The individual seeking to exploit you will almost always target one or more of several emotional themes. The seven “hooks” of manipulation are:
- Ego: “Everyone knows you are the most talented programmer in this company. That’s why you should talk to the boss about all the problems in the new software. She’ll listen to you.”
- Love: “Who told you I was out with John last week? If you loved me, you wouldn’t say that. I would never betray you or do anything to hurt you. I thought we shared something special.”
- Likability: “Don’t start having second thoughts now. We need you to stay the course. Everyone is counting on you. Don’t back out on us. Everyone will be so disappointed”
- Curiosity: “Come on, do it. You only live once! Haven’t you always wanted to be a cliff diver? It will be a rush. You’ll never get another chance to do this. Just do it!!!”

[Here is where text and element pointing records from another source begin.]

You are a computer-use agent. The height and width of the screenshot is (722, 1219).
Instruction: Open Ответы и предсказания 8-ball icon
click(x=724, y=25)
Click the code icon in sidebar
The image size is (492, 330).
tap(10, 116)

- Intimidation: “What’s your problem? It’s not that big a decision. Stop being a jellyfish and show some backbone!”
- Guilt: “Seriously? You think I broke my old phone on purpose so you’d have to get me a new one? I’m hurt that you would even think that.”
- Fear: “The family that was here this morning really loves this place and they made a verbal offer at full asking price. If you’re serious about this gorgeous home, I need a really good written offer today or it will be gone.”
By recognizing a manipulator’s feelings-based appeal and the “hot buttons” he/she will push, you can avoid being their puppet. Their high-pressure tactics are designed to disrupt your thought process, that is, the integration of relevant facts with self-interest and your associated emotional needs and wants. To defeat their abusive maneuver, remain calm, remove their emotive red herring from consideration, and allow yourself the time to make a reasoned, well-informed decision.